By Karl-Thomas Musselman

The Early Vote is cast in Texas and the results from Travis County are in.

On Friday, an astounding 30,987 votes were cast bringing the total Early Vote draw to 217,428, or 37.17% of 584,949 registered voters.

Early vote has been less than election day voting in Travis County traditionally, so even assuming a 50-50 split, my prediction is that a 70-75% turnout for the Austin area is in the cards. That's huge when you consider that in 2000, Travis county had a turnout of around 51%.

The University of Texas Campus had lines up to 150 at some points this afternoon. There were about 40 in line 15 minues after the polls closed even. There were 1984 votes cast at UT today, the highest daily vote return. All 23 early vote locations in the county cast their early vote record days today.

Here is the full and more or less, final file.

Posted by Karl-Thomas Musselman at October 30, 2004 01:14 AM | TrackBack

Comments

Incredible! Thanks Karl-T.

Posted by: Annie at October 30, 2004 12:38 PM

Wow. Not for nothing, but I think the people most motivated to early-vote are the guys angry at Bush... 37.17 %?

Wow. I mean, wow.

You think Travis county's totals are enough to maybe actually turn Texas blue this year?

Posted by: Brian Boyko at October 30, 2004 01:38 PM

I think the numbers for Kerry in Travis County will be humiliating for bush.

OT, but can you guys fix your site so it doesn't crash Safari? I have to launch explorer to read your site, most annoying, so mostly I don't.
Thanks.

Posted by: fourlegsgood at October 30, 2004 05:09 PM

That's something that Byron would likely have to take care of. I don't have access to the site code.

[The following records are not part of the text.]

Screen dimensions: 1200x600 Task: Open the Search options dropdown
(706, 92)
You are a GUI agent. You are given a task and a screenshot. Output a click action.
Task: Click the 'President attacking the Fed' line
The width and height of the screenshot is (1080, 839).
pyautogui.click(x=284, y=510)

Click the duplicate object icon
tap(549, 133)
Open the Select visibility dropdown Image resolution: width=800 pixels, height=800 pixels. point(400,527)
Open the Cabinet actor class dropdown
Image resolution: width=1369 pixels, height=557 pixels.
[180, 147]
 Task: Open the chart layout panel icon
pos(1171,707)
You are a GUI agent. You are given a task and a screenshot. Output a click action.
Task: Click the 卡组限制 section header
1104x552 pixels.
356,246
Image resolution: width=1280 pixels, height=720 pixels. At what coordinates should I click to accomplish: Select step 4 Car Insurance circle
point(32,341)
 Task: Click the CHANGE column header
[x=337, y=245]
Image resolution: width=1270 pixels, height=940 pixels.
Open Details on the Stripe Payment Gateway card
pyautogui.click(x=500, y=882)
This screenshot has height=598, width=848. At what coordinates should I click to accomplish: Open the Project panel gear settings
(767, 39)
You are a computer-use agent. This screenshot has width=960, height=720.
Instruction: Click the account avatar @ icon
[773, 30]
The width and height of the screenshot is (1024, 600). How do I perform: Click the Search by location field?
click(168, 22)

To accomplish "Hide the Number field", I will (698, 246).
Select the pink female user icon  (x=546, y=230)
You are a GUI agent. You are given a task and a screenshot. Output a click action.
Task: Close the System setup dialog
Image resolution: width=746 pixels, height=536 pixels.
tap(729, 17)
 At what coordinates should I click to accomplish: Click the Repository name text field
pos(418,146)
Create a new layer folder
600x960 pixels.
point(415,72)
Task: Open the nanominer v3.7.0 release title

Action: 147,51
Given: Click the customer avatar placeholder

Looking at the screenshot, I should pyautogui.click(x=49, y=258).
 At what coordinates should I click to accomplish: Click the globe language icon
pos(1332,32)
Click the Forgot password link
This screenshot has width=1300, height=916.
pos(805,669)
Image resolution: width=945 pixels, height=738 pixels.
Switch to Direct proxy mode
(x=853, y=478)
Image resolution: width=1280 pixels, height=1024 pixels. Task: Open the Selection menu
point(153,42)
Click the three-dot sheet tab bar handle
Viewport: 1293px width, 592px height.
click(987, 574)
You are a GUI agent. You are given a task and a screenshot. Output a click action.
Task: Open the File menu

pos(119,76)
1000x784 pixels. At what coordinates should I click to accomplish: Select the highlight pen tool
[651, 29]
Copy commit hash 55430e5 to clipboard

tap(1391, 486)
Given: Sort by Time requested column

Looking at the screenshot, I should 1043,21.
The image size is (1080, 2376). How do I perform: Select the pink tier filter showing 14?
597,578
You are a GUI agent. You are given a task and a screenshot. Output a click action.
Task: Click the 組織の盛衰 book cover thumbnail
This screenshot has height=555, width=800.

Posted by: Karl-T at October 31, 2004 03:41 AM

Hey Karl-T, I have some questions about the numbers you posted.
Turnout is traditionally defined as people who voted as a percentage of the population in voting age (not registered voters). That 51% was slightly lower than the national turnout that was 54%.
Do you have the numbers of how many people voted as a percentage of those 'registered'?
I do believe that more than 80% of those 'registered' to vote are going to do it, but that doesn't translate into a 70-75% turnout as it is defined.
In any case, I'm also totally sure that the turnout will be considerably higher than the one in 2000. Maybe around 62%?

Posted by: LBJ at October 31, 2004 02:17 PM

The numbers in the files that I have posted, as well as the comparisons to 2000, are turnout of registered voters. It is not turnout of voting age population. In travis county 95% of the voting age pop. is registered according to the local clerk.

Posted by: Karl-T at October 31, 2004 02:47 PM

Thank you. That 95% number is impressive. It tells us that Travis is a highly politicized county, which of course is not a surprise. If 95% are registered, then you can use read those numbers exactly as you did in your original posting - so then, yes, your estimation of turnout around 70% is very realistic then.

Posted by: LBJ at October 31, 2004 03:00 PM

Actually, Lyndon, turnout is measured both ways. The reason for using registrants rather than VAP is that VAP often includes noneligible persons (resident aliens, and those infamous felons) and can give an artificially low reading on turnout relative to eligible . . . I doubt that Travis is 95% VAP registered, but maybe it is 95% citizen VAP registered.

Posted by: Keith at October 31, 2004 05:55 PM

I agree with you Keith. I agree that using VAP artificially gives you a lower turnout because of the reasons you pointed out. I'm not defending the usage of VAP - what I wanted to say is that turnout/VAP is the number that is commonly reported and what most people talk about; why? I don't know.

To summarize, I think that nationally, we are going to see a significant increase in voting. My estimate (I just finished a model right now) is that turnout/VAP could be between 60-63% compared to 54% four years ago. That number represents of course a much higher proportion of the registered voters.